Known worldwide as a pastor and motivational speaker, Joel Osteen is in Las Vegas for the next few days.
On Friday he will be speaking at the event "A Night of Hope" at the Thomas & Mack Center.
Thursday afternoon FOX5 was able to sit down with Osteen to cover several issues, including why he decided to bring his message to Las Vegas.
"'Las Vegas,' people say, 'Don't go there. Nobody's interested in things of God,'" said Osteen. "Yet the arena is gonna be sold out (Friday) night, so I see faith in America at an all-time high."
Osteen's last visit to Las Vegas was back in 2007, at the peak of the city's prosperity.

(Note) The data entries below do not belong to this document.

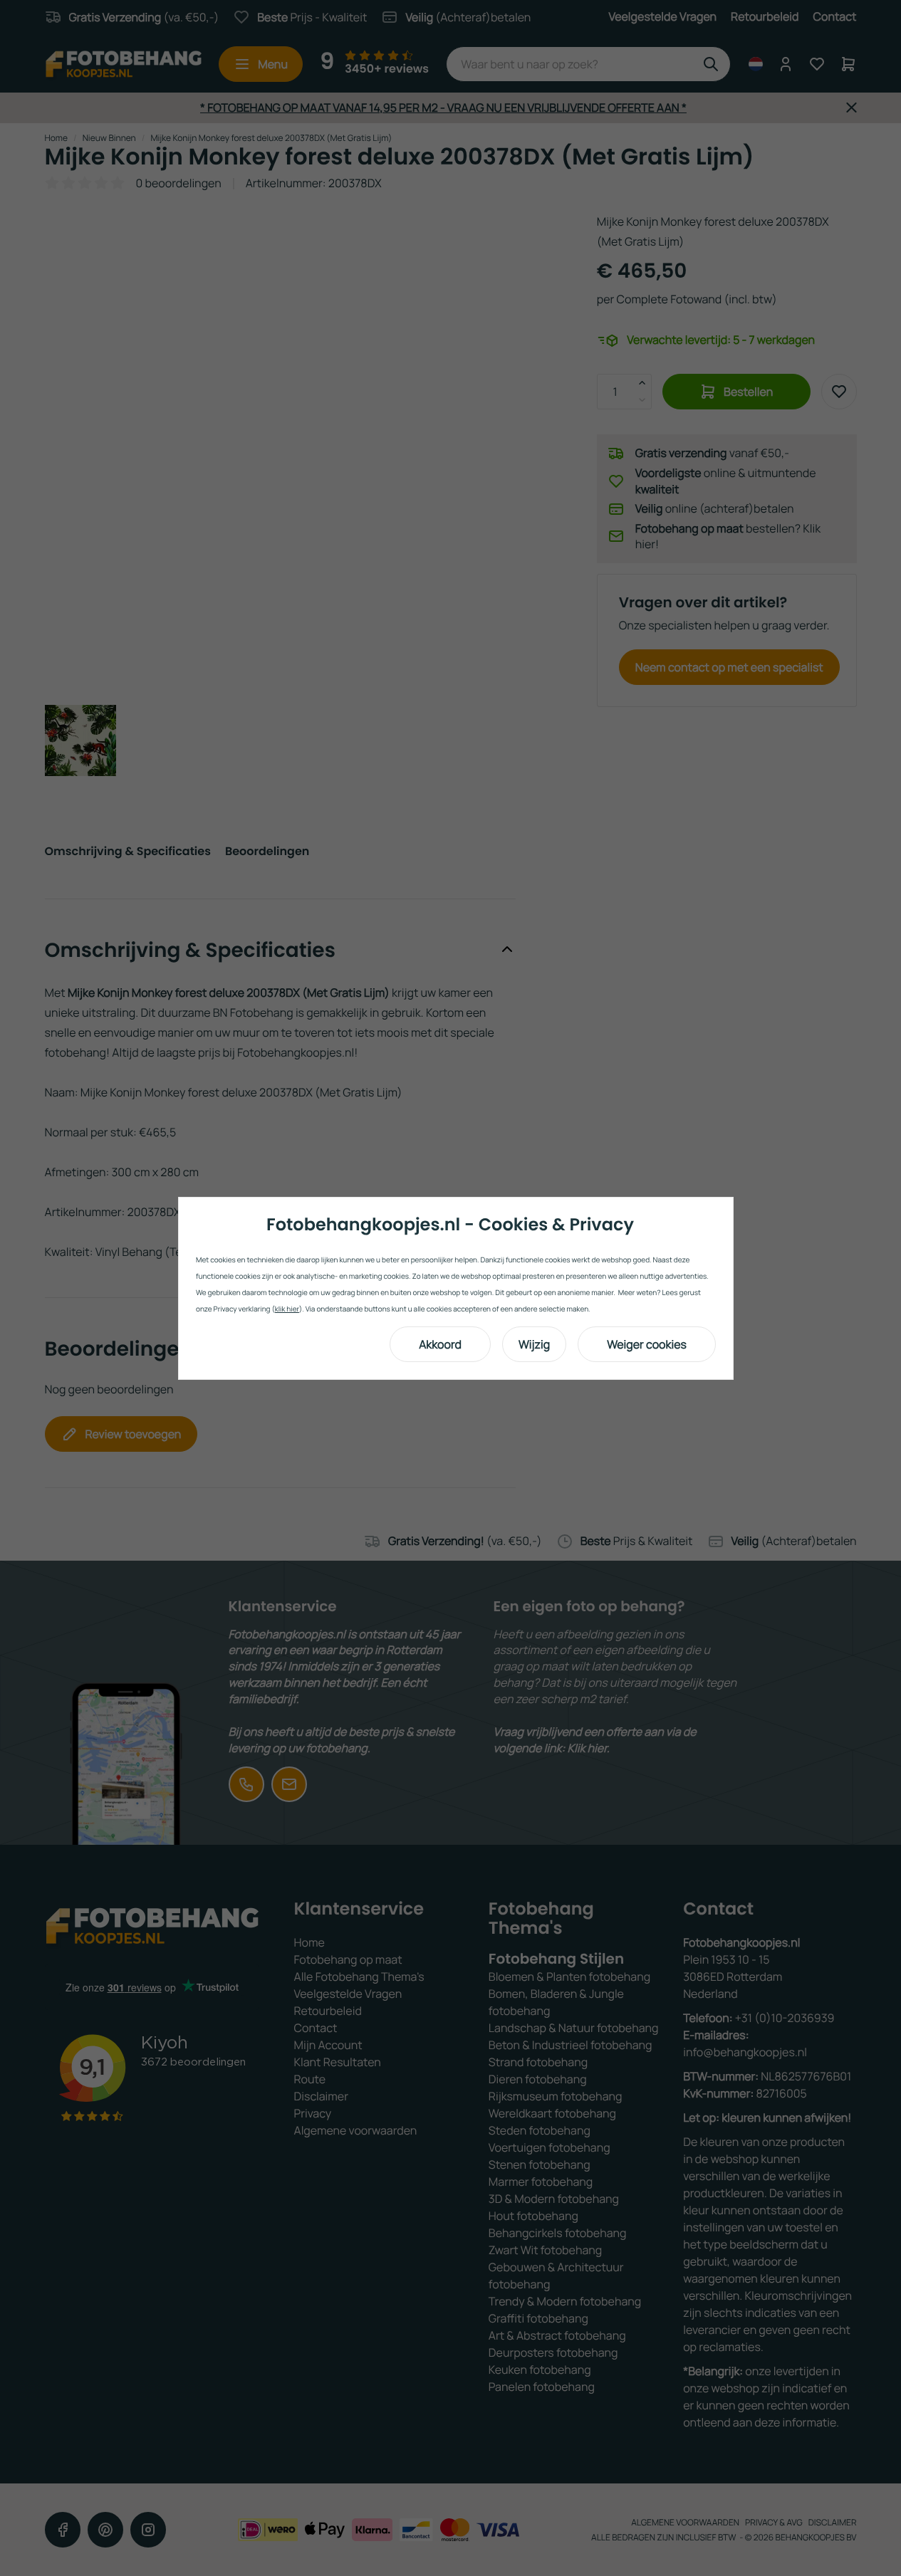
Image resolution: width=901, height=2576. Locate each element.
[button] (440, 1344)
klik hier (287, 1309)
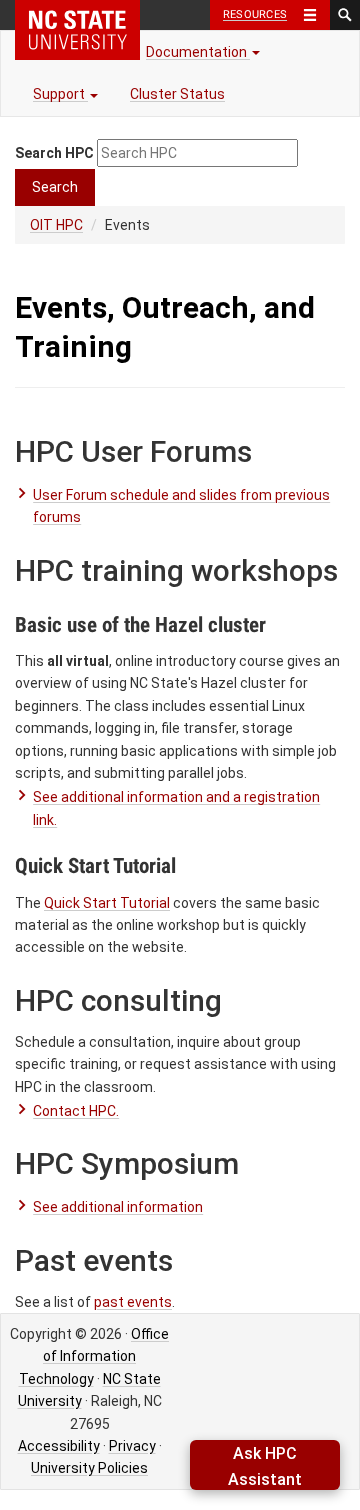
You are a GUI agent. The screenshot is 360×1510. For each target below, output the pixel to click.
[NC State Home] (77, 30)
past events (133, 1302)
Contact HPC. (76, 1111)
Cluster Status (177, 94)
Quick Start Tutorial (107, 903)
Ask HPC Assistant (265, 1466)
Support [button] (60, 94)
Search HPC (54, 153)
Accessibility (59, 1446)
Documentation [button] (198, 52)
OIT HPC (56, 225)
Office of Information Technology (94, 1356)
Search (55, 187)
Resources (255, 14)
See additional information (118, 1207)
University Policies (89, 1468)
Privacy (132, 1446)
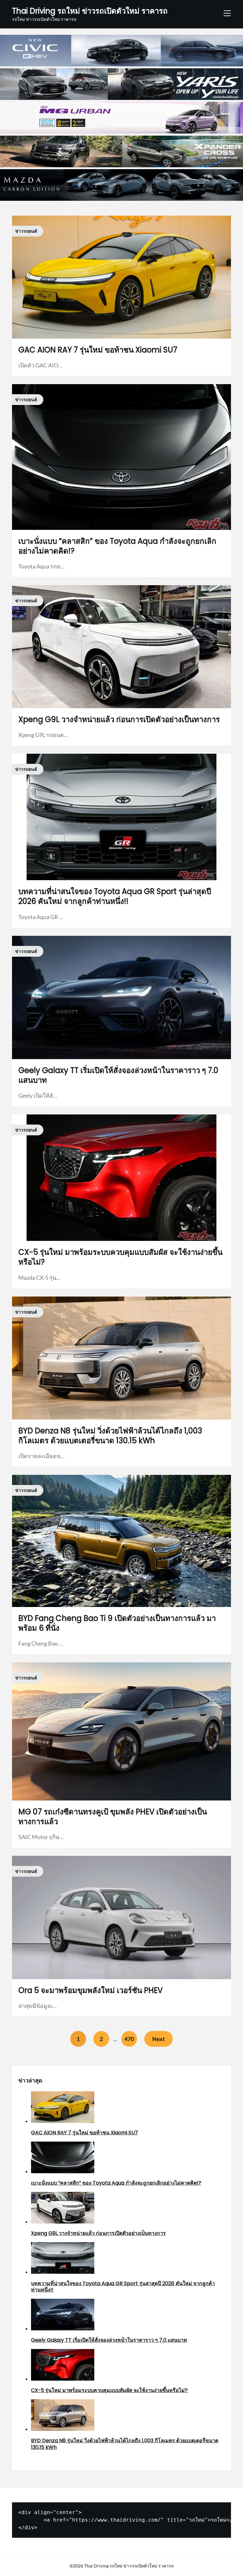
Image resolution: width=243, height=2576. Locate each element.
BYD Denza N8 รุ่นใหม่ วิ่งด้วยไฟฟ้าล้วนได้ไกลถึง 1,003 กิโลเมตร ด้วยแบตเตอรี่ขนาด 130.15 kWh (110, 1436)
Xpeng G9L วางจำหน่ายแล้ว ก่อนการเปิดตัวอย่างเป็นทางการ (119, 719)
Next (158, 2038)
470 (129, 2038)
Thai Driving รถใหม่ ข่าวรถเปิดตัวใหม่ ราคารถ (90, 11)
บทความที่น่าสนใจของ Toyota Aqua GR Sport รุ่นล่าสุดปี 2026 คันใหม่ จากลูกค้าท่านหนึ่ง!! (114, 896)
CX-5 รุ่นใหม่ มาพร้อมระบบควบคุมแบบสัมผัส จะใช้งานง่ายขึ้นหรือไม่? (120, 1257)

The pastor realizes he's returning when times are tough in southern Nevada.
"There has been a lot of need here, just talking with different people and the economy and all that. We feel like when we come in, we can bring a message that lifts people's spirit, let them know that God is on their side, that they can come through this. And that's sometime when our message works the best, when people have been hit the hardest," Osteen said.
As pastor of Lakewood Church in Houston, Osteen actually draws criticism for his big smile and positive messages. He knows even being optimistic is polarizing to some Americans.
"I believe there needs to be more joy in the world and so I don't need to apologize," he said. "Anybody that does anything that makes a difference is going to be somewhat controversial."
Osteen avoids taking public stances on issues like gun control, feeling his message of hope is much more valuable to the nation.
"When I start delving too much into the issues, then all of a sudden I'm more polarizing. ... I want to throw that wide net of hope and not have people turn me off because of some issue in the news," he said.
"Whether a person is straight or gay, Republican, Democrat, good person, not a good person, they're all welcome, because to me church is a place you're supposed to get healed and whole and loved," he said.
Tickets are still available for Friday's event.